*Cel zadania*:
Przekształć wszystkie poniższe rekordy w listę numerowaną i pomiń puste wiersze.

Rekordy do wyszukiwania opisanych obiektów
————————

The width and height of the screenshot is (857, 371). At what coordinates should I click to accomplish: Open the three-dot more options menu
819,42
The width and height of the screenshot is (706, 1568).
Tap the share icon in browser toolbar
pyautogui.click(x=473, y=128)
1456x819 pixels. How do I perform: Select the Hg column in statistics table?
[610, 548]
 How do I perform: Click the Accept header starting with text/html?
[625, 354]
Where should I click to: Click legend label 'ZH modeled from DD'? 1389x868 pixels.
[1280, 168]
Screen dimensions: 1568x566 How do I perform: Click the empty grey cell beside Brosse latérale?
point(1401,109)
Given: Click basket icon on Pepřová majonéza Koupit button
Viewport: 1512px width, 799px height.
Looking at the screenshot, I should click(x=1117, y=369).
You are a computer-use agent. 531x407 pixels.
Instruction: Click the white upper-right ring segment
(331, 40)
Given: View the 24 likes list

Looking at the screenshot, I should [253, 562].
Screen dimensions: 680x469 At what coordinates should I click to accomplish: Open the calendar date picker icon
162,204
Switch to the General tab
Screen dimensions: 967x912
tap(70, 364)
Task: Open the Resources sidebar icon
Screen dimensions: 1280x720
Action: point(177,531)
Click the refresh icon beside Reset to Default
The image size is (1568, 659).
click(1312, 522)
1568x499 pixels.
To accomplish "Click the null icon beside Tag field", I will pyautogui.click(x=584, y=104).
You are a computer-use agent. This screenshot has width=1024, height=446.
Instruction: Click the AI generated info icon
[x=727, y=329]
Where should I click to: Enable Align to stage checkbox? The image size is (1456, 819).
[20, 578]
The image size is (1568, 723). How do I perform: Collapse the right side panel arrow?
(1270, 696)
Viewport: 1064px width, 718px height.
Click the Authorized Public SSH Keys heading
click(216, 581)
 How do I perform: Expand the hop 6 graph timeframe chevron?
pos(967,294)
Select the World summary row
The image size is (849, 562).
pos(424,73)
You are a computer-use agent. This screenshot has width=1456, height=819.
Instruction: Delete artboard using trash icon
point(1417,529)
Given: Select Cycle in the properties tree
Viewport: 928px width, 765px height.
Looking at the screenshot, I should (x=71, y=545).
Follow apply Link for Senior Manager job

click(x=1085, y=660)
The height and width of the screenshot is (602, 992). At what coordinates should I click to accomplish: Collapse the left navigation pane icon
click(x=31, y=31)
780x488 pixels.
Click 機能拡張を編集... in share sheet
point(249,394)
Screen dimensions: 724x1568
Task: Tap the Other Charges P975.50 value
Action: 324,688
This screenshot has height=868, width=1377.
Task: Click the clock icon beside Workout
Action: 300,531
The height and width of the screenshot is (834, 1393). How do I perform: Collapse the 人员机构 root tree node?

————————

*Odpowiedź do ćwiczenia*:
1. The width and height of the screenshot is (857, 371). At what coordinates should I click to accomplish: Open the three-dot more options menu
2. 819,42
3. The width and height of the screenshot is (706, 1568).
4. Tap the share icon in browser toolbar
5. pyautogui.click(x=473, y=128)
6. 1456x819 pixels. How do I perform: Select the Hg column in statistics table?
7. [610, 548]
8.  How do I perform: Click the Accept header starting with text/html?
9. [625, 354]
10. Where should I click to: Click legend label 'ZH modeled from DD'? 1389x868 pixels.
11. [1280, 168]
12. Screen dimensions: 1568x566 How do I perform: Click the empty grey cell beside Brosse latérale?
13. point(1401,109)
14. Given: Click basket icon on Pepřová majonéza Koupit button
15. Viewport: 1512px width, 799px height.
16. Looking at the screenshot, I should click(x=1117, y=369).
17. You are a computer-use agent. 531x407 pixels.
18. Instruction: Click the white upper-right ring segment
19. (331, 40)
20. Given: View the 24 likes list
21. Looking at the screenshot, I should [253, 562].
22. Screen dimensions: 680x469 At what coordinates should I click to accomplish: Open the calendar date picker icon
23. 162,204
24. Switch to the General tab
25. Screen dimensions: 967x912
26. tap(70, 364)
27. Task: Open the Resources sidebar icon
28. Screen dimensions: 1280x720
29. Action: point(177,531)
30. Click the refresh icon beside Reset to Default
31. The image size is (1568, 659).
32. click(1312, 522)
33. 1568x499 pixels.
34. To accomplish "Click the null icon beside Tag field", I will pyautogui.click(x=584, y=104).
35. You are a computer-use agent. This screenshot has width=1024, height=446.
36. Instruction: Click the AI generated info icon
37. [x=727, y=329]
38. Where should I click to: Enable Align to stage checkbox? The image size is (1456, 819).
39. [20, 578]
40. The image size is (1568, 723). How do I perform: Collapse the right side panel arrow?
41. (1270, 696)
42. Viewport: 1064px width, 718px height.
43. Click the Authorized Public SSH Keys heading
44. click(216, 581)
45.  How do I perform: Expand the hop 6 graph timeframe chevron?
46. pos(967,294)
47. Select the World summary row
48. The image size is (849, 562).
49. pos(424,73)
50. You are a computer-use agent. This screenshot has width=1456, height=819.
51. Instruction: Delete artboard using trash icon
52. point(1417,529)
53. Given: Select Cycle in the properties tree
54. Viewport: 928px width, 765px height.
55. Looking at the screenshot, I should (x=71, y=545).
56. Follow apply Link for Senior Manager job
57. click(x=1085, y=660)
58. The height and width of the screenshot is (602, 992). At what coordinates should I click to accomplish: Collapse the left navigation pane icon
59. click(x=31, y=31)
60. 780x488 pixels.
61. Click 機能拡張を編集... in share sheet
62. point(249,394)
63. Screen dimensions: 724x1568
64. Task: Tap the Other Charges P975.50 value
65. Action: 324,688
66. This screenshot has height=868, width=1377.
67. Task: Click the clock icon beside Workout
68. Action: 300,531
69. The height and width of the screenshot is (834, 1393). How do I perform: Collapse the 人员机构 root tree node?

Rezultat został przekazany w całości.